C’est pourquoi je m’étonne toujours d’entendre bienvenue quand je réponds merci. Que je m’étonne quand je croise cet homme qui court le long de l’école Paul Gérin Lajoie par moins vingt degrés. Sa barbe est pleine de neige, tout comme ses sourcils et son souffle fait une belle vapeur blanche et dense qui me rappelle la brume du grand nord. Moi je marche prudemment en face de lui, emmitouflée dans mon manteau d’hiver. Je manque de tomber pleins de fois quand lui se meut avec autant d’aisance qu’un patineur artistique. On finit par se croiser et malgré le temps, malgré l’effort de sa course matinale, il me salue. Je suis impressionnée.

Je ne suis pas née ici,

Pourtant quand je vais me balader dans la sixième avenue de mon île et que je vois mes voisins rire et partager une table ensemble dans leur jardin, ça me ramène dans ma province bien aimée. Une camarade de mon école me voit et m’interpelle pour me souhaiter une bonne promenade. La femme à ses côtés me sourit à grandes dents et j’aime la sympathie qui se dégage de ce simple échange. De même avec celui de cette gentille marchande de glace qui me rassure en me disant que ce n’est pas grave si ma carte ne passe pas et que je n’ai pas assez sur moi pour faire le compte.

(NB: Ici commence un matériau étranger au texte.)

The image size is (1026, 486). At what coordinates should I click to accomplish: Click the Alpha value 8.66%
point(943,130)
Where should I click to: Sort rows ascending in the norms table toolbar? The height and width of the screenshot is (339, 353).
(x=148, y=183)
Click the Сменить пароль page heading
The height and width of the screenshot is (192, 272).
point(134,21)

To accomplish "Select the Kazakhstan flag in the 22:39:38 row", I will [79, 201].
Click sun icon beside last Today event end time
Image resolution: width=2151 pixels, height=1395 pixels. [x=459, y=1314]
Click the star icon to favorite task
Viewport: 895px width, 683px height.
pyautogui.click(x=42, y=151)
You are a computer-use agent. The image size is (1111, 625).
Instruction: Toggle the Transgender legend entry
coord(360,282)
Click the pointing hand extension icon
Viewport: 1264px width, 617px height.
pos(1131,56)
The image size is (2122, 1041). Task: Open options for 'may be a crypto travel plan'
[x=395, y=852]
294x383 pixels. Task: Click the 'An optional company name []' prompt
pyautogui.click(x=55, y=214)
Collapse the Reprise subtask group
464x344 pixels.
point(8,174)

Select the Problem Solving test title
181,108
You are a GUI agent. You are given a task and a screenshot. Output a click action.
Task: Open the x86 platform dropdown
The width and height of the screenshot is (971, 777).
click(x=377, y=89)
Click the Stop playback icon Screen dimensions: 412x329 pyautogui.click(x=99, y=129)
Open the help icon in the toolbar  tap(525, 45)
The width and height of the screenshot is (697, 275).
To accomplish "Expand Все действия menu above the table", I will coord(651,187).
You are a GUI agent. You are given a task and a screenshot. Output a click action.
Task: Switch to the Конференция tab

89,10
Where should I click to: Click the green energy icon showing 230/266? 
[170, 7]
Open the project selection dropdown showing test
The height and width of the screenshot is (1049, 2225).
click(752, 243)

Je me promets alors de revenir encore plus souvent qu’avant pour la remercier car je la soupçonne d’avoir rajouté de sa poche le dollar manquant…

Je ne suis pas née ici,

Mais quand je me suis fait frapper par ce véhicule un jour d’été, je me suis vraiment sentie aidée et entourée bien que j’étais seule dans un pays qui est à des milliers de kilomètres de ma famille. Je revois encore cette femme se pencher sur moi avec un parapluie pour me faire de l’ombre et me tenir éveillée en attendant les premiers répondants. Je me revois aussi une semaine plus tard, assise à cette terrasse à discuter et rire avec ces deux couples, dont la femme au parapluie faisait partie. Je me sens soutenue et aidée comme si nous nous connaissions depuis longtemps, comme si je faisais partie de leur famille. Ça me réchauffe le coeur et celui de mes parents.

Je repasse encore parfois à ce croisement boulevard Cardinal léger et rue Boisé des chênes. Et même si j’ai un petit pincement au cœur car je revois l’accident, cela disparaît vite quand je repense à tout le reste.

Alors oui, je ne suis peut-être pas née ici. Mais je m’y sens chez moi.